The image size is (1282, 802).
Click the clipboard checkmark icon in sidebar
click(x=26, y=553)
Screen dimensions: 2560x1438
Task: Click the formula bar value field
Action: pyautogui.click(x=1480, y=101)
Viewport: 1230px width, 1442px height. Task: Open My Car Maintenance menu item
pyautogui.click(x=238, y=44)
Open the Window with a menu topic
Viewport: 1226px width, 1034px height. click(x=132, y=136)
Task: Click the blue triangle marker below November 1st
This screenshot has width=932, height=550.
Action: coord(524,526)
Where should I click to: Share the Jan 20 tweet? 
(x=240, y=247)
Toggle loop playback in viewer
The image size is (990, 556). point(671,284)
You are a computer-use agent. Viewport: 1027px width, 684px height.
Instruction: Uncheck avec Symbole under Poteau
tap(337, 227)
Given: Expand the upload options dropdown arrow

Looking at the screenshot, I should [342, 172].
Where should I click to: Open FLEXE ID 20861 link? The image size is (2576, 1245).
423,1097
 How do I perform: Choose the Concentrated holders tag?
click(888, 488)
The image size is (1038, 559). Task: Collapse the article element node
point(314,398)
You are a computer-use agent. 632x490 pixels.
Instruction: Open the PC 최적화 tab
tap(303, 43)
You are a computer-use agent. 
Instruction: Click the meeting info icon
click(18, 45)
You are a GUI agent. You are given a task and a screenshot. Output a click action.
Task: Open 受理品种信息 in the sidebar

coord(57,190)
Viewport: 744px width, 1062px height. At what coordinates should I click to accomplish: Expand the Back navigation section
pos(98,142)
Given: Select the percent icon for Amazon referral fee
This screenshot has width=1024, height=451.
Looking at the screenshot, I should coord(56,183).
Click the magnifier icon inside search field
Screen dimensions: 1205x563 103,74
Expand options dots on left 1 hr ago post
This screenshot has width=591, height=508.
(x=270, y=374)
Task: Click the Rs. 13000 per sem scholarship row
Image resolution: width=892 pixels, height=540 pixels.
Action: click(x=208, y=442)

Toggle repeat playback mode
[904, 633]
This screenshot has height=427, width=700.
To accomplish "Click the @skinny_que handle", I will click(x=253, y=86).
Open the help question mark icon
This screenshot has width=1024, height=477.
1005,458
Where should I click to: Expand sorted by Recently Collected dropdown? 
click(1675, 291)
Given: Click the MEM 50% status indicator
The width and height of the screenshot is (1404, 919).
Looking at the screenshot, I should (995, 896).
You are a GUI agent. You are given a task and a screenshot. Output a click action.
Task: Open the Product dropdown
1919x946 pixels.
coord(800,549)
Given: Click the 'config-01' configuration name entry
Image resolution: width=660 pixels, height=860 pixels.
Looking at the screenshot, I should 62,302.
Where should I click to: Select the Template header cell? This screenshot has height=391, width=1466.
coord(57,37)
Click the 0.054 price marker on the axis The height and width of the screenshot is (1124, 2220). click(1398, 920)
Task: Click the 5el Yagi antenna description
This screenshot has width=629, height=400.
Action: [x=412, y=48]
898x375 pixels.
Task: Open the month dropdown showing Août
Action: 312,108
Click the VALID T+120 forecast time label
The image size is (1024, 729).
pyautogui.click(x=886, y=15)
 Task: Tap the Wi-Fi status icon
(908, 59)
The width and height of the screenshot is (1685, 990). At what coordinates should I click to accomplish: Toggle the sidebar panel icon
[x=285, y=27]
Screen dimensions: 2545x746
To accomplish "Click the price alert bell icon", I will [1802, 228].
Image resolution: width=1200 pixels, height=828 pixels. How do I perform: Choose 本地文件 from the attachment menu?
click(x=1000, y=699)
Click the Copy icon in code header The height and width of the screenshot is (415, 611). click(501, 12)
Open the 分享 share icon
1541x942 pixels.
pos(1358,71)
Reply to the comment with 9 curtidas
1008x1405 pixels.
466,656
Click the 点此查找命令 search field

■ WHAT IS EXPECTED: Print all the entries exactly as written.

■ SOLUTION:
The image size is (1282, 802).
Click the clipboard checkmark icon in sidebar
click(x=26, y=553)
Screen dimensions: 2560x1438
Task: Click the formula bar value field
Action: pyautogui.click(x=1480, y=101)
Viewport: 1230px width, 1442px height. Task: Open My Car Maintenance menu item
pyautogui.click(x=238, y=44)
Open the Window with a menu topic
Viewport: 1226px width, 1034px height. click(x=132, y=136)
Task: Click the blue triangle marker below November 1st
This screenshot has width=932, height=550.
Action: coord(524,526)
Where should I click to: Share the Jan 20 tweet? 
(x=240, y=247)
Toggle loop playback in viewer
The image size is (990, 556). point(671,284)
You are a computer-use agent. Viewport: 1027px width, 684px height.
Instruction: Uncheck avec Symbole under Poteau
tap(337, 227)
Given: Expand the upload options dropdown arrow

Looking at the screenshot, I should [342, 172].
Where should I click to: Open FLEXE ID 20861 link? The image size is (2576, 1245).
423,1097
 How do I perform: Choose the Concentrated holders tag?
click(888, 488)
The image size is (1038, 559). Task: Collapse the article element node
point(314,398)
You are a computer-use agent. 632x490 pixels.
Instruction: Open the PC 최적화 tab
tap(303, 43)
You are a computer-use agent. 
Instruction: Click the meeting info icon
click(18, 45)
You are a GUI agent. You are given a task and a screenshot. Output a click action.
Task: Open 受理品种信息 in the sidebar

coord(57,190)
Viewport: 744px width, 1062px height. At what coordinates should I click to accomplish: Expand the Back navigation section
pos(98,142)
Given: Select the percent icon for Amazon referral fee
This screenshot has width=1024, height=451.
Looking at the screenshot, I should coord(56,183).
Click the magnifier icon inside search field
Screen dimensions: 1205x563 103,74
Expand options dots on left 1 hr ago post
This screenshot has width=591, height=508.
(x=270, y=374)
Task: Click the Rs. 13000 per sem scholarship row
Image resolution: width=892 pixels, height=540 pixels.
Action: click(x=208, y=442)

Toggle repeat playback mode
[904, 633]
This screenshot has height=427, width=700.
To accomplish "Click the @skinny_que handle", I will click(x=253, y=86).
Open the help question mark icon
This screenshot has width=1024, height=477.
1005,458
Where should I click to: Expand sorted by Recently Collected dropdown? 
click(1675, 291)
Given: Click the MEM 50% status indicator
The width and height of the screenshot is (1404, 919).
Looking at the screenshot, I should (995, 896).
You are a GUI agent. You are given a task and a screenshot. Output a click action.
Task: Open the Product dropdown
1919x946 pixels.
coord(800,549)
Given: Click the 'config-01' configuration name entry
Image resolution: width=660 pixels, height=860 pixels.
Looking at the screenshot, I should 62,302.
Where should I click to: Select the Template header cell? This screenshot has height=391, width=1466.
coord(57,37)
Click the 0.054 price marker on the axis The height and width of the screenshot is (1124, 2220). click(1398, 920)
Task: Click the 5el Yagi antenna description
This screenshot has width=629, height=400.
Action: [x=412, y=48]
898x375 pixels.
Task: Open the month dropdown showing Août
Action: 312,108
Click the VALID T+120 forecast time label
The image size is (1024, 729).
pyautogui.click(x=886, y=15)
 Task: Tap the Wi-Fi status icon
(908, 59)
The width and height of the screenshot is (1685, 990). At what coordinates should I click to accomplish: Toggle the sidebar panel icon
[x=285, y=27]
Screen dimensions: 2545x746
To accomplish "Click the price alert bell icon", I will [1802, 228].
Image resolution: width=1200 pixels, height=828 pixels. How do I perform: Choose 本地文件 from the attachment menu?
click(x=1000, y=699)
Click the Copy icon in code header The height and width of the screenshot is (415, 611). click(501, 12)
Open the 分享 share icon
1541x942 pixels.
pos(1358,71)
Reply to the comment with 9 curtidas
1008x1405 pixels.
466,656
Click the 点此查找命令 search field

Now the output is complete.